Exercise material:
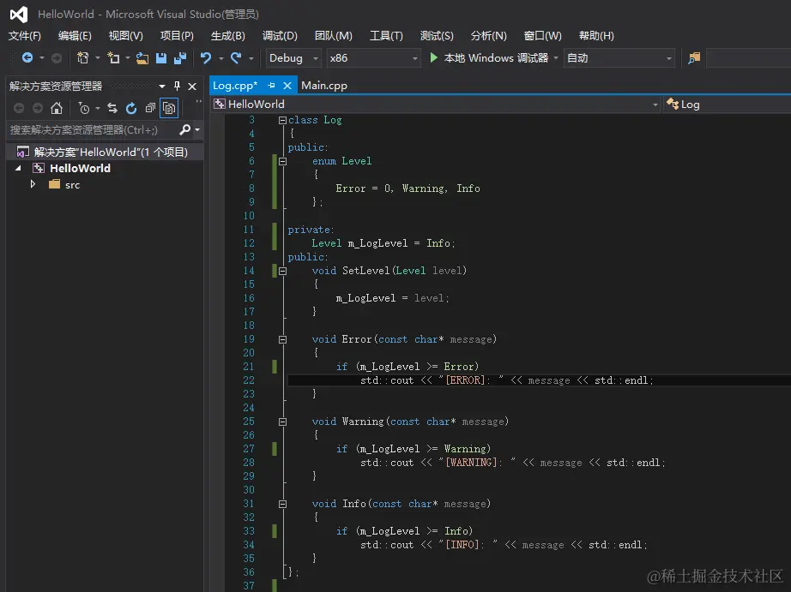Expand the src folder in the tree
The image size is (791, 592).
click(33, 184)
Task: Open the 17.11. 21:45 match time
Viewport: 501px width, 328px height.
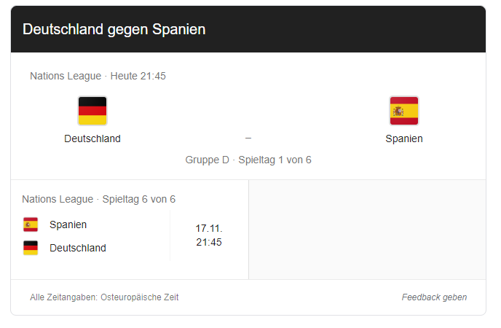Action: (x=209, y=235)
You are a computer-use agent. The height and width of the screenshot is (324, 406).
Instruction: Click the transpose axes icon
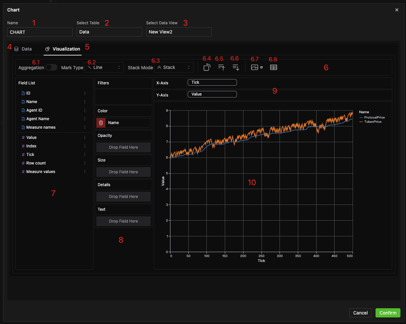pyautogui.click(x=207, y=67)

What is expected: Write out every line of the records above verbatim, leaving the pictures out of your answer.

Answer to the task:
Expand the src folder in the tree
The image size is (791, 592).
click(33, 184)
Task: Open the 17.11. 21:45 match time
Viewport: 501px width, 328px height.
Action: (x=209, y=235)
You are a computer-use agent. The height and width of the screenshot is (324, 406).
Instruction: Click the transpose axes icon
pyautogui.click(x=207, y=67)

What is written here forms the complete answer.